Having read the entries, repeat all of them exactly.

>>>

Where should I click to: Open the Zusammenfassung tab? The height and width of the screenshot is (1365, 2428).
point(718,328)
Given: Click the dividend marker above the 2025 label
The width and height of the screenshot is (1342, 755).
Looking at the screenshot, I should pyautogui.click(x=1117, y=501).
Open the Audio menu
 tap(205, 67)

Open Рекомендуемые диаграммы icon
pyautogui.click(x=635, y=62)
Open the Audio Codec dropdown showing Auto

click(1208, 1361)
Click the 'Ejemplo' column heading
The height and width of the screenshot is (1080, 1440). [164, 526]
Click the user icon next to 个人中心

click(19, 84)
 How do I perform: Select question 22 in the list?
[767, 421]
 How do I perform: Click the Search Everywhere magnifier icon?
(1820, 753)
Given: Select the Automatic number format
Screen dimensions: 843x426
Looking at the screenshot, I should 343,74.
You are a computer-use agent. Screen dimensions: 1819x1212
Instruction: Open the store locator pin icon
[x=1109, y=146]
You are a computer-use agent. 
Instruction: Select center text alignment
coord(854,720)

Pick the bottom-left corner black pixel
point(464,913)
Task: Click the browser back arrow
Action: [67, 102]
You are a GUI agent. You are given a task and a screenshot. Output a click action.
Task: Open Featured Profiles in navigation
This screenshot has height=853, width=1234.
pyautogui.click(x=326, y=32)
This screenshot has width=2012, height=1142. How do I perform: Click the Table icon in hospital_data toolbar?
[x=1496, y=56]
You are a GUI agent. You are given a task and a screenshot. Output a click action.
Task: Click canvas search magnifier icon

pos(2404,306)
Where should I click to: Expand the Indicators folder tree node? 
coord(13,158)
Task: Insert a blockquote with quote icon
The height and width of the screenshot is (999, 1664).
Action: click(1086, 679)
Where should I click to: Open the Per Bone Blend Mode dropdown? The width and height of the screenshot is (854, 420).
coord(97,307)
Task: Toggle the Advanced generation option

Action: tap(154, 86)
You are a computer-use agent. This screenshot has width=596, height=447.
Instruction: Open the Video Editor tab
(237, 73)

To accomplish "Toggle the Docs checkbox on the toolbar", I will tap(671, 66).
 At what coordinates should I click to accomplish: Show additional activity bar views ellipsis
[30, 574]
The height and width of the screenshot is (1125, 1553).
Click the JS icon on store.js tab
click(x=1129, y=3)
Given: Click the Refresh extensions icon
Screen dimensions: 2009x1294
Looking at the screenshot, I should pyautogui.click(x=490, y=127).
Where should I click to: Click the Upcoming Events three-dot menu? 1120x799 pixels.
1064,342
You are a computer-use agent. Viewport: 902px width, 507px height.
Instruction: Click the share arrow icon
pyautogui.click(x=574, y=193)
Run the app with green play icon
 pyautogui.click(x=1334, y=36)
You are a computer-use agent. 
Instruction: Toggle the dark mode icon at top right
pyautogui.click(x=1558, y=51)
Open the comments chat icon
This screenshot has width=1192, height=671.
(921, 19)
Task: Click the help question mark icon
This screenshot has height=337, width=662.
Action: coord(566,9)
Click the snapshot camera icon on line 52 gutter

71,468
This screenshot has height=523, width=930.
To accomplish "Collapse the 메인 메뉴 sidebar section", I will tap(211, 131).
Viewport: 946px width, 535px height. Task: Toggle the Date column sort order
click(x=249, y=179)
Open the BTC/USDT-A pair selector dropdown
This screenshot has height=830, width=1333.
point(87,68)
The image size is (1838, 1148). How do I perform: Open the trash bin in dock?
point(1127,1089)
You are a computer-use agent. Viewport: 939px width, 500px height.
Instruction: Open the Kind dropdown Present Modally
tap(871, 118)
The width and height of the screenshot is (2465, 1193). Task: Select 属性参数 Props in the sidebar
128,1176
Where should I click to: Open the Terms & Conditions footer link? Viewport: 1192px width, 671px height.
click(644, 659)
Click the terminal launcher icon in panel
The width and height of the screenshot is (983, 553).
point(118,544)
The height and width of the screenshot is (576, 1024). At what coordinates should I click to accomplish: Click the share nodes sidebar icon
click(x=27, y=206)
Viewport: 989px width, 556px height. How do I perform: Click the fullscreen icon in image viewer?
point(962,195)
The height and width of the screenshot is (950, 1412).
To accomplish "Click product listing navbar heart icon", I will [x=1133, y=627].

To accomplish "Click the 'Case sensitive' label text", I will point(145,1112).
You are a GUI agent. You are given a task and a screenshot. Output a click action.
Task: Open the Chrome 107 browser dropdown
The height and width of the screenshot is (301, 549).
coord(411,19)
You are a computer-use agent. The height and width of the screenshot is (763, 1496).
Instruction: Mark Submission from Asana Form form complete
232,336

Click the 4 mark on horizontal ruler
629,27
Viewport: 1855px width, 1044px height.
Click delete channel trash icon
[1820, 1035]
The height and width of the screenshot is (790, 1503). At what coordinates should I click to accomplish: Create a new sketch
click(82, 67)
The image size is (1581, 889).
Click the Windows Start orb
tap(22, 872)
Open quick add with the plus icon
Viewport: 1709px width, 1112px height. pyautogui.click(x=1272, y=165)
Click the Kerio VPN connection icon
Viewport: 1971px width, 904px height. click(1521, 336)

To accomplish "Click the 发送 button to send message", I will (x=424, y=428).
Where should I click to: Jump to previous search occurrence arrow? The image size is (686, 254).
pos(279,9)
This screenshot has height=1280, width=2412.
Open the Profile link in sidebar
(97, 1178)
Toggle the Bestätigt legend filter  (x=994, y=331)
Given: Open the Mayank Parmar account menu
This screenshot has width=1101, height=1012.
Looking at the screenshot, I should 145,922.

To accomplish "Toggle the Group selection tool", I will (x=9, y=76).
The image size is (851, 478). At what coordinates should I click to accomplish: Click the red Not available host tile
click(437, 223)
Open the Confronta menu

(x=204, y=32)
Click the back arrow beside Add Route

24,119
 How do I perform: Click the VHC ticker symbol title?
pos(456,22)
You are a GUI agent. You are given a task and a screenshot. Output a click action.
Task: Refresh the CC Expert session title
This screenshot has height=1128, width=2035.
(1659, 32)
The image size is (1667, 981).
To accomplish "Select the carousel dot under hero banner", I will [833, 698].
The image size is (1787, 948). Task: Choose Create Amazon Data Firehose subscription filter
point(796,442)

<<<

Reply:
Where should I click to: Open the Zusammenfassung tab? The height and width of the screenshot is (1365, 2428).
point(718,328)
Given: Click the dividend marker above the 2025 label
The width and height of the screenshot is (1342, 755).
Looking at the screenshot, I should pyautogui.click(x=1117, y=501).
Open the Audio menu
 tap(205, 67)

Open Рекомендуемые диаграммы icon
pyautogui.click(x=635, y=62)
Open the Audio Codec dropdown showing Auto

click(1208, 1361)
Click the 'Ejemplo' column heading
The height and width of the screenshot is (1080, 1440). [164, 526]
Click the user icon next to 个人中心

click(19, 84)
 How do I perform: Select question 22 in the list?
[767, 421]
 How do I perform: Click the Search Everywhere magnifier icon?
(1820, 753)
Given: Select the Automatic number format
Screen dimensions: 843x426
Looking at the screenshot, I should 343,74.
You are a computer-use agent. Screen dimensions: 1819x1212
Instruction: Open the store locator pin icon
[x=1109, y=146]
You are a computer-use agent. 
Instruction: Select center text alignment
coord(854,720)

Pick the bottom-left corner black pixel
point(464,913)
Task: Click the browser back arrow
Action: [67, 102]
You are a GUI agent. You are given a task and a screenshot. Output a click action.
Task: Open Featured Profiles in navigation
This screenshot has height=853, width=1234.
pyautogui.click(x=326, y=32)
This screenshot has width=2012, height=1142. How do I perform: Click the Table icon in hospital_data toolbar?
[x=1496, y=56]
You are a GUI agent. You are given a task and a screenshot. Output a click action.
Task: Click canvas search magnifier icon

pos(2404,306)
Where should I click to: Expand the Indicators folder tree node? 
coord(13,158)
Task: Insert a blockquote with quote icon
The height and width of the screenshot is (999, 1664).
Action: click(1086, 679)
Where should I click to: Open the Per Bone Blend Mode dropdown? The width and height of the screenshot is (854, 420).
coord(97,307)
Task: Toggle the Advanced generation option

Action: tap(154, 86)
You are a computer-use agent. This screenshot has width=596, height=447.
Instruction: Open the Video Editor tab
(237, 73)

To accomplish "Toggle the Docs checkbox on the toolbar", I will tap(671, 66).
 At what coordinates should I click to accomplish: Show additional activity bar views ellipsis
[30, 574]
The height and width of the screenshot is (1125, 1553).
Click the JS icon on store.js tab
click(x=1129, y=3)
Given: Click the Refresh extensions icon
Screen dimensions: 2009x1294
Looking at the screenshot, I should pyautogui.click(x=490, y=127).
Where should I click to: Click the Upcoming Events three-dot menu? 1120x799 pixels.
1064,342
You are a computer-use agent. Viewport: 902px width, 507px height.
Instruction: Click the share arrow icon
pyautogui.click(x=574, y=193)
Run the app with green play icon
 pyautogui.click(x=1334, y=36)
You are a computer-use agent. 
Instruction: Toggle the dark mode icon at top right
pyautogui.click(x=1558, y=51)
Open the comments chat icon
This screenshot has width=1192, height=671.
(921, 19)
Task: Click the help question mark icon
This screenshot has height=337, width=662.
Action: coord(566,9)
Click the snapshot camera icon on line 52 gutter

71,468
This screenshot has height=523, width=930.
To accomplish "Collapse the 메인 메뉴 sidebar section", I will tap(211, 131).
Viewport: 946px width, 535px height. Task: Toggle the Date column sort order
click(x=249, y=179)
Open the BTC/USDT-A pair selector dropdown
This screenshot has height=830, width=1333.
point(87,68)
The image size is (1838, 1148). How do I perform: Open the trash bin in dock?
point(1127,1089)
You are a computer-use agent. Viewport: 939px width, 500px height.
Instruction: Open the Kind dropdown Present Modally
tap(871, 118)
The width and height of the screenshot is (2465, 1193). Task: Select 属性参数 Props in the sidebar
128,1176
Where should I click to: Open the Terms & Conditions footer link? Viewport: 1192px width, 671px height.
click(644, 659)
Click the terminal launcher icon in panel
The width and height of the screenshot is (983, 553).
point(118,544)
The height and width of the screenshot is (576, 1024). At what coordinates should I click to accomplish: Click the share nodes sidebar icon
click(x=27, y=206)
Viewport: 989px width, 556px height. How do I perform: Click the fullscreen icon in image viewer?
point(962,195)
The height and width of the screenshot is (950, 1412).
To accomplish "Click product listing navbar heart icon", I will [x=1133, y=627].

To accomplish "Click the 'Case sensitive' label text", I will point(145,1112).
You are a GUI agent. You are given a task and a screenshot. Output a click action.
Task: Open the Chrome 107 browser dropdown
The height and width of the screenshot is (301, 549).
coord(411,19)
You are a computer-use agent. The height and width of the screenshot is (763, 1496).
Instruction: Mark Submission from Asana Form form complete
232,336

Click the 4 mark on horizontal ruler
629,27
Viewport: 1855px width, 1044px height.
Click delete channel trash icon
[1820, 1035]
The height and width of the screenshot is (790, 1503). At what coordinates should I click to accomplish: Create a new sketch
click(82, 67)
The image size is (1581, 889).
Click the Windows Start orb
tap(22, 872)
Open quick add with the plus icon
Viewport: 1709px width, 1112px height. pyautogui.click(x=1272, y=165)
Click the Kerio VPN connection icon
Viewport: 1971px width, 904px height. click(1521, 336)

To accomplish "Click the 发送 button to send message", I will (x=424, y=428).
Where should I click to: Jump to previous search occurrence arrow? The image size is (686, 254).
pos(279,9)
This screenshot has height=1280, width=2412.
Open the Profile link in sidebar
(97, 1178)
Toggle the Bestätigt legend filter  (x=994, y=331)
Given: Open the Mayank Parmar account menu
This screenshot has width=1101, height=1012.
Looking at the screenshot, I should 145,922.

To accomplish "Toggle the Group selection tool", I will (x=9, y=76).
The image size is (851, 478). At what coordinates should I click to accomplish: Click the red Not available host tile
click(437, 223)
Open the Confronta menu

(x=204, y=32)
Click the back arrow beside Add Route

24,119
 How do I perform: Click the VHC ticker symbol title?
pos(456,22)
You are a GUI agent. You are given a task and a screenshot. Output a click action.
Task: Refresh the CC Expert session title
This screenshot has height=1128, width=2035.
(1659, 32)
The image size is (1667, 981).
To accomplish "Select the carousel dot under hero banner", I will [833, 698].
The image size is (1787, 948). Task: Choose Create Amazon Data Firehose subscription filter
point(796,442)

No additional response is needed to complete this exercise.